#### TO BE DONE:
Copy the records below word for word, leaving out the pictures.
═════ MATERIAL FOR THE TASK ═════
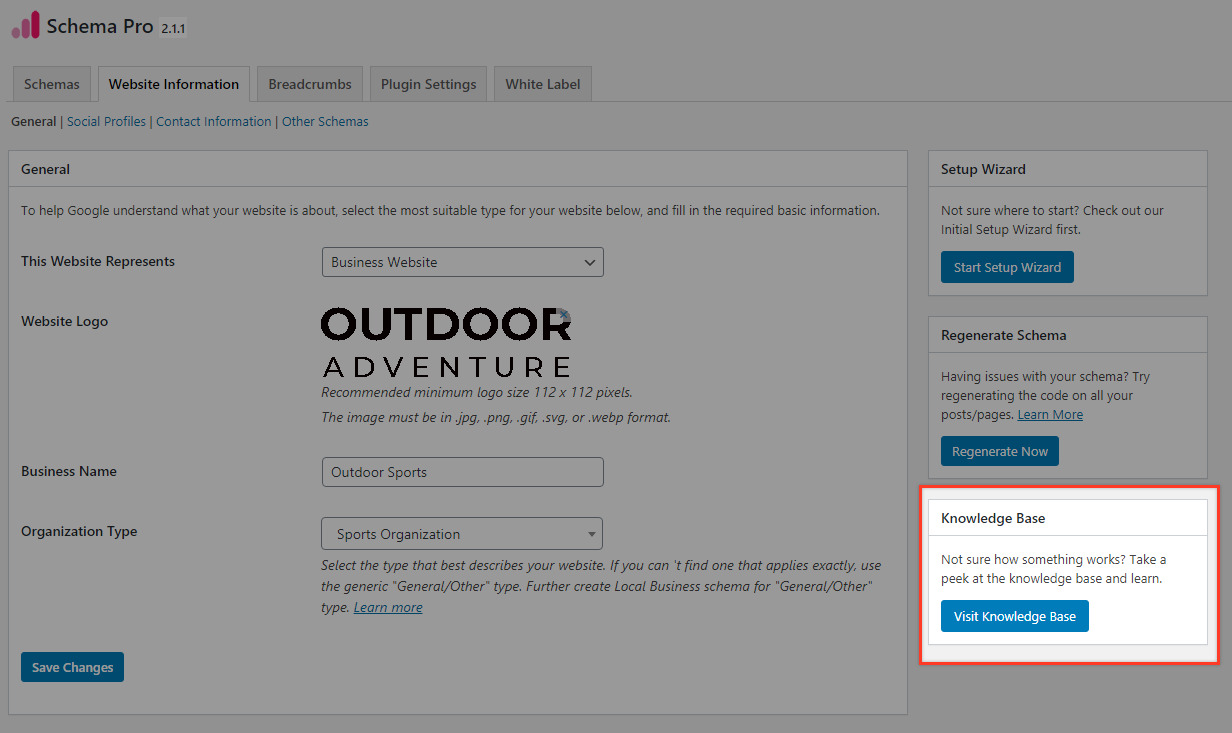Open the White Label tab
This screenshot has height=733, width=1232.
(x=542, y=83)
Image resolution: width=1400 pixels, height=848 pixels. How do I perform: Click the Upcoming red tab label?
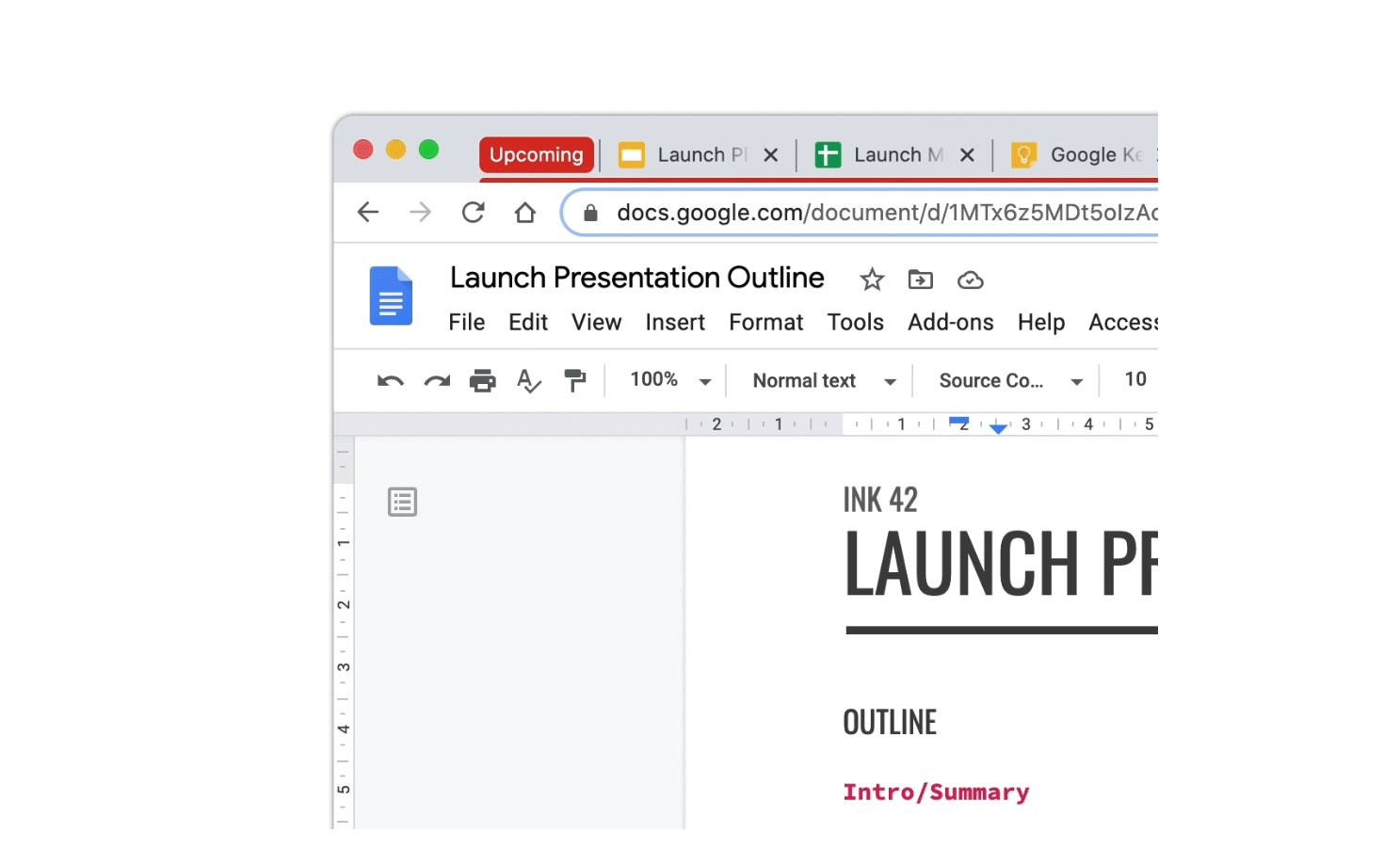coord(537,154)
═════
#### SOLVED PROBLEM:
Open the White Label tab
This screenshot has height=733, width=1232.
(x=542, y=83)
Image resolution: width=1400 pixels, height=848 pixels. How do I perform: Click the Upcoming red tab label?
coord(537,154)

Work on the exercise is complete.